| Instruction A |
Answer these questions from the regenerative braking text, one answer per line:
(i) In conventional vehicles, what happens to the energy needed to reduce velocity during braking?
(ii) When the regenerative braking power is bigger than the driver's intended braking power, what torque does the brake system generate?
(iii) What is the control algorithm for maximizing regenerative braking torque meant to increase?
| Instruction B |
Rewrite the passage of the regenerative braking text between "When this occurs, the" and "of battery charge.", inclusive, swapping "quantity" for "amount".

| Quoted text |

---------------

4. Regenerative braking control algorithm
In conventional vehicles, the energy required to reduce velocity would normally be
dissipated and wasted as heat during braking. On the other hand, HEVs have a regenerative
braking system that can improve fuel economy. In an HEV, the braking torque is stored in a
battery and regenerated through the electric motor/generator (Yaegashi et al., 1998). In this
paper, the regenerative braking torque and EMB torque were determined according to the
demand of the driver, the characteristics of the electric motor, the SOC of the battery, and
the vehicle’s velocity. When the regenerative braking power is bigger than the driver’s
intended braking power, the brake system generates only the regenerative braking torque.
When this occurs, the BCU should control the magnitude of regenerative braking torque
from the regenerative electric power of motor/generator in order to maintain a brake feeling
similar to that of a conventional vehicle (Gao et al., 1999). In this paper, the control
algorithm for maximizing regenerative braking torque is performed in order to increase the
quantity of battery charge.

---------------

| Entries shown |
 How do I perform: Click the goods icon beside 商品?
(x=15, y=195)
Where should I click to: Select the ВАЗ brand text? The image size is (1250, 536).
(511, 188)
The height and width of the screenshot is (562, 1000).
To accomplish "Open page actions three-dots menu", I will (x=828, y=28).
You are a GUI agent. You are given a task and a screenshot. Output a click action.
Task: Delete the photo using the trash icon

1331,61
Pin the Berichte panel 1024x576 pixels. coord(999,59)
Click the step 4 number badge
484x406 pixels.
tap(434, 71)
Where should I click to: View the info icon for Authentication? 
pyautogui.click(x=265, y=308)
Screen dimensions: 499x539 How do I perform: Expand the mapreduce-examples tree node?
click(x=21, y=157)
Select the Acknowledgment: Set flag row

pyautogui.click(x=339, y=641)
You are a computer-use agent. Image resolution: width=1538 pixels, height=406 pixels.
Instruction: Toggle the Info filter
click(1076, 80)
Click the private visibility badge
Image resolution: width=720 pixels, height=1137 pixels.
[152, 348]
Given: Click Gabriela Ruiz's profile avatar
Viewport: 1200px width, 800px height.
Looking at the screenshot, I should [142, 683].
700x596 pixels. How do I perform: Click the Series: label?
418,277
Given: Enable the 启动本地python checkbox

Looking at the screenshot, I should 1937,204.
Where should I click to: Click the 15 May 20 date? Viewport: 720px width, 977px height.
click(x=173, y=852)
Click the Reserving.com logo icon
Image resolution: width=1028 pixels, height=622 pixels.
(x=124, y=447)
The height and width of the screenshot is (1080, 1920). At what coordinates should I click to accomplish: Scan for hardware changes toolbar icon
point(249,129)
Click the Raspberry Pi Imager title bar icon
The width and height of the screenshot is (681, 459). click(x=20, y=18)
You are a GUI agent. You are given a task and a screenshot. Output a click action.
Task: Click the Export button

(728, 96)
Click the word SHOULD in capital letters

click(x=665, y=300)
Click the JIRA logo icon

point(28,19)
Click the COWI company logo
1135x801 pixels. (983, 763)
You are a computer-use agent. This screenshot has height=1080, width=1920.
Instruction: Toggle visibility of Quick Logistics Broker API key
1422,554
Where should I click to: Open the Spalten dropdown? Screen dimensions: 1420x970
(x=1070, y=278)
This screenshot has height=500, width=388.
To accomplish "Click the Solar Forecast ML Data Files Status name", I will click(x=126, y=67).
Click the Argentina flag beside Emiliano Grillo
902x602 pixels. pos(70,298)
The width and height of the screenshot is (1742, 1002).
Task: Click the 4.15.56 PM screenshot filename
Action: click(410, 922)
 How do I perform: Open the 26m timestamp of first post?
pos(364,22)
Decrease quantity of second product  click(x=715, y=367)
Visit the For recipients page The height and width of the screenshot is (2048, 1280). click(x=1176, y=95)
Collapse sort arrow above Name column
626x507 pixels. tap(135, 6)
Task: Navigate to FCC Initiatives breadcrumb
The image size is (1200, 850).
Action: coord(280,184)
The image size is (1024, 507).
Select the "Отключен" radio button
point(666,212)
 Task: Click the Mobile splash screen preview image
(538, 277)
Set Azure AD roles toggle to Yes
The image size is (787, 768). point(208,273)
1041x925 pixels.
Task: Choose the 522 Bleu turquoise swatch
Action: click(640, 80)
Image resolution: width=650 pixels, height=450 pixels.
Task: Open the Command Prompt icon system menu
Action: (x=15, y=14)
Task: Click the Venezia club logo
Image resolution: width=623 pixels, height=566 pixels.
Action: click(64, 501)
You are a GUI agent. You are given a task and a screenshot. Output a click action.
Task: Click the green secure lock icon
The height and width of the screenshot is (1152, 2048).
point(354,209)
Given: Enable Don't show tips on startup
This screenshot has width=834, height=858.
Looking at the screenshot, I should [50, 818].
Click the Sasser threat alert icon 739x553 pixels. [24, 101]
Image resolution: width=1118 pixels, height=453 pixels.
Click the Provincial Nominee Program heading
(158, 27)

---------------

| Final answer A |
(i) It is dissipated and wasted as heat.
(ii) Only the regenerative braking torque.
(iii) The quantity of battery charge.

| Final answer B |
When this occurs, the BCU should control the magnitude of regenerative braking torque
from the regenerative electric power of motor/generator in order to maintain a brake feeling
similar to that of a conventional vehicle (Gao et al., 1999). In this paper, the control
algorithm for maximizing regenerative braking torque is performed in order to increase the
amount of battery charge.